Treasury Sanctions Six Migrant Smugglers for Threatening Libya’s Peace, Security, or Stability: Treasury’s Office of Foreign Assets Control, concurrently with the United Nations, sanctioned six individuals for threatening the peace, security, or stability of Libya through their involvement in the smuggling of migrants. “Treasury is taking action to combat migrant smuggling and abuse by rogue militias and criminal networks in Libya who are exploiting vulnerable populations for their own personal financial gain,” said Sigal Mandelker, Under Secretary for Terrorism and Financial Intelligence. “These brutal smuggling groups have tortured, robbed, and enslaved migrants seeking a better life. The United States is isolating these callous individuals from the U.S. financial system.”

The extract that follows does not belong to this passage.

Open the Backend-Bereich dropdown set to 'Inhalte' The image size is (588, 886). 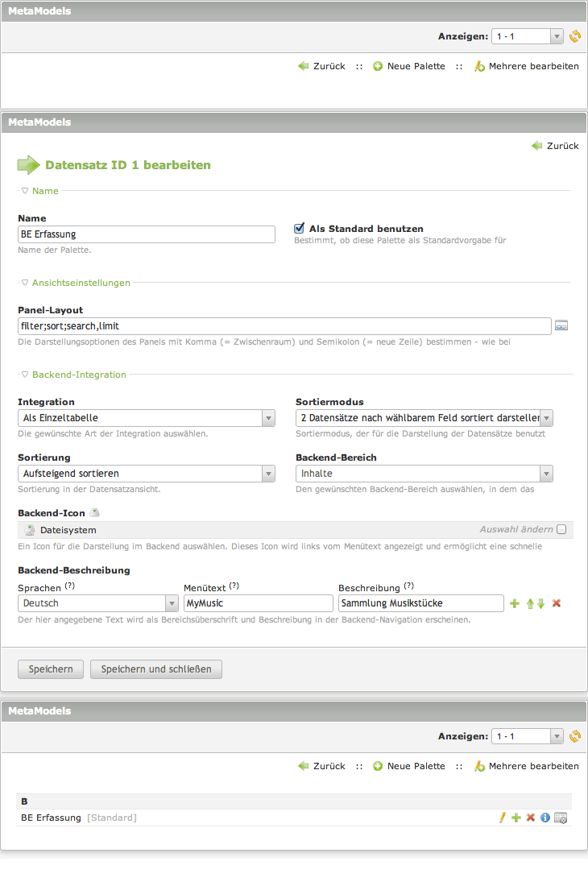coord(424,474)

Treasury Sanctions Fourteen Entities Affiliated with Corrupt Businessman Under Global Magnitsky: Treasury’s Office of Foreign Assets Control (OFAC) sanctioned 14 entities pursuant to Executive Order (E.O.) 13818, which targets serious human rights abuse and corruption, for being affiliated with designated Israeli businessman and billionaire Dan Gertler. Gertler is an international businessman and billionaire who has amassed his fortune through hundreds of millions of dollars’ worth of opaque and corrupt mining and oil deals in the Democratic Republic of the Congo (DRC). “Treasury is sanctioning companies that have enabled Dan Gertler to access the international financial system and profit from corruption and misconduct. We are using our tools to change the behavior of those engaged in the looting of natural resources and the humanitarian consequences that follow,” said Sigal Mandelker, Under Secretary of the Treasury for Terrorism and Financial Intelligence.

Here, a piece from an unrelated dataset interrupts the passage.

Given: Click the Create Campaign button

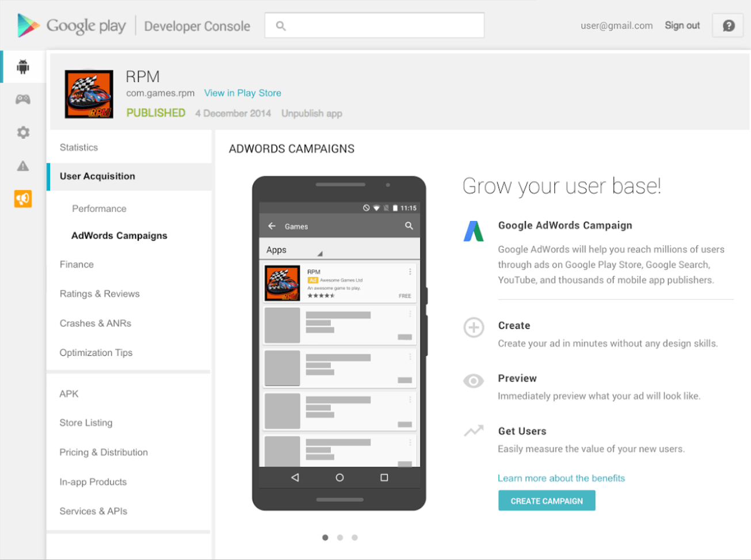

CFPB Acting Director Mulvaney Draws Plans for Budget Cuts: Speaking to reporters on Tuesday, Acting Director Mick Mulvaney announced that he had asked his staff to “run through the experiment of reducing spending by 20%,” adding that “We’ll be focusing almost exclusively on non-personnel spending.” This reduction would bring the agency’s funding back to 2015 levels.

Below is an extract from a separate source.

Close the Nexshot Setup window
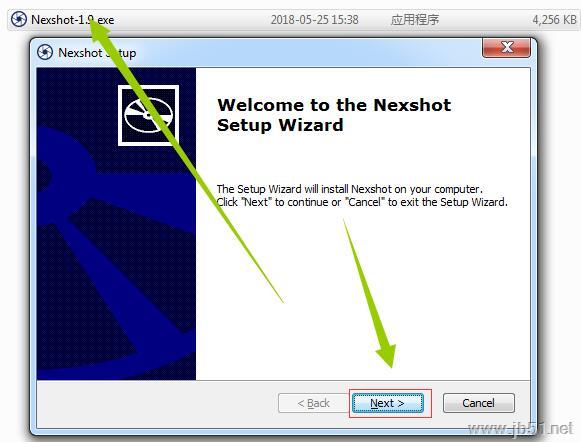pyautogui.click(x=507, y=47)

FINRA Announces Initiative to Transform CRD, Other Registration Systems: FINRA announced details of a multi-phased effort to overhaul its registration and disclosure programs, including the Central Registration Depository (CRD)—the central licensing and registration system that FINRA operates for the U.S. securities industry and its regulators and that provides the backbone of BrokerCheck. The first phase of the transformation—a new WebCRD interface that highlights important information or activities requiring immediate attention of firms, branches and individuals—goes into effect June 30.


Kathy Kraninger Selected to Lead CFPB: On Saturday, the White House announced President Trump has selected Kathy Kraninger as his nominee to succeed Acting Director Mick Mulvaney at the Consumer Financial Protection Bureau. Ms. Kraninger’s name had not been among those thought to be under consideration, and surprised many. She currently works under Acting Director Mulvaney at the Office of Management and Budget and was described in a statement, “As a staunch supporter of free enterprise, [who] will continue the reforms of the Bureau initiated by Acting Director Mick Mulvaney.” She is sure to face a contentious hearing, with tough questions from progressive Democrats such as Sen. Elizabeth Warren (D-MA).


NYCHA Commits US$1.2B in Consent Decree to Resolve Public Housing Health Issues: New York City’s Housing Authority reached a consent decree with HUD, the DOJ and EPA on Monday, with the NYCHA agreeing to invest US$1.2B into addressing health hazards in public housing units, including issues surrounding lead paint. In a statement, U.S. Attorney Geoffrey Berman said, “NYCHA's failure to provide decent, safe, and sanitary housing is simply unacceptable, and illegal. Children must be protected from toxic lead paint, apartments must be free of mold and pest infestations, and developments must provide adequate heat in winter and elevator service.”